Handler Pvt. Katelyn Walters, 906th Military Working Dog Detachment, Fort Rucker, Ala., guides 8-year-old German shepherd MWD Juci over an A-frame during an obedience drill on the first day of annual MWD recertification Feb. 18 at the Fort Leavenworth 67th Military Police Detachment (MWD), Special Troops Battalion kennels. Photo by Charlotte Richter/Fort Leavenworth Lamp

Charlotte Richter/Staff Writer

Four military working dog teams participated in the military working dog certification of the fiscal year conducted by the 67th Military Police Detachment (Military Working Dog), Special Troops Battalion, Feb. 28 to March 4 at the MWD kennels and various buildings around Fort Leavenworth.

Handler Pfc. Thomas Johnson, 67th Military Police Detachment (Military Working Dog), Special Troops Battalion, guides 2-year-old Dutch shepherd MWD Fiona through an agility course during an obedience drill on the first day of annual MWD recertification Feb. 18 at the Fort Leavenworth MWD kennel. Johnson and Fiona were the only team seeking certification in narcotics detection during the event. Photo by Charlotte Richter/Fort Leavenworth Lamp

Kennel Master Staff Sgt. Hector Rodriguez, 67th MP Detachment (MWD), said military working dog teams are required to participate in annual certification and recertification. Every kennel must conduct two certification events each fiscal year, and teams pursuing certification can travel between kennels to certify when necessary.

Parts of the exercise:
- 1) In the military working dog certification article, which team was the only one seeking certification in narcotics detection?
- 2) Decide whether each statement agrees with the military working dog certification article, and quote the words that settle it: (a) Every kennel must hold two certification events each fiscal year. (b) Juci is a Dutch shepherd. (c) Teams pursuing certification may certify only at their own kennel.
- 3) Please write the next part of the military working dog certification article, picking up after its final sentence.
The listing that follows has nothing to do with this.

Information supplied:
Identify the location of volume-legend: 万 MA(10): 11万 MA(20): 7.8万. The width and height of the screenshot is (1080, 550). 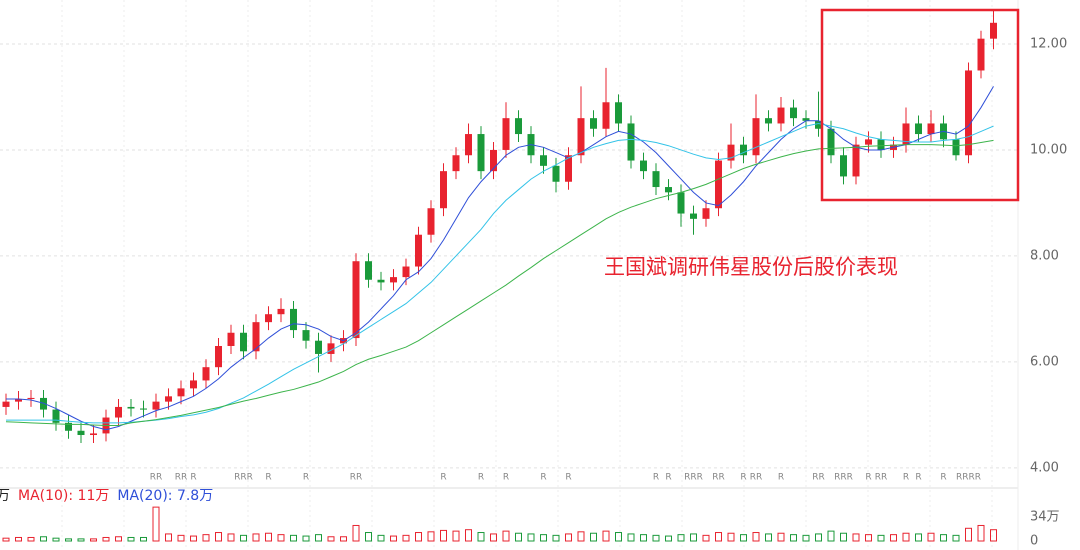
(106, 496).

Answers to the exercise:
- 1) Handler Pfc. Thomas Johnson and 2-year-old Dutch shepherd MWD Fiona.

- 2)
(a) Yes: "Every kennel must conduct two certification events each fiscal year"
(b) No: "8-year-old German shepherd MWD Juci"
(c) No: "teams pursuing certification can travel between kennels to certify when necessary"

- 3)
Rodriguez said the certification process allows evaluators to assess each team’s training during the year and check for deficiencies.

Guided by handler Pvt. Katelyn Walters, 906th Military Working Dog Detachment, Fort Rucker, Ala., 8-year-old German shepherd MWD Juci demonstrates controlled aggression with role-player Spc. Richard Tossas on the first day of annual MWD recertification Feb. 18 at the Fort Leavenworth MWD kennels. Photo by Charlotte Richter/Fort Leavenworth Lamp

“This is also going to qualify them for any kind of deployments to actually work the road, provide garrison support, to be on missions, provide support for Secret Service and security for the base as well,” Rodriguez said.

The four teams participating included Spc. Vasilica Stipetich with 8-year-old German shepherd Brenda and Cpl. Casey Bowolick with 3-year-old German shepherd Ressler, both from the 905th Military Police Detachment in Fort Knox, Ky.; Pvt. Katelyn Walters with 8-year-old German shepherd Juci from the 906th MWD Detachment in Fort. Rucker, Ala.; and Pfc. Thomas Johnson with 2-year-old Dutch shepherd Fiona from Fort Leavenworth’s 67th MP Detachment (MWD).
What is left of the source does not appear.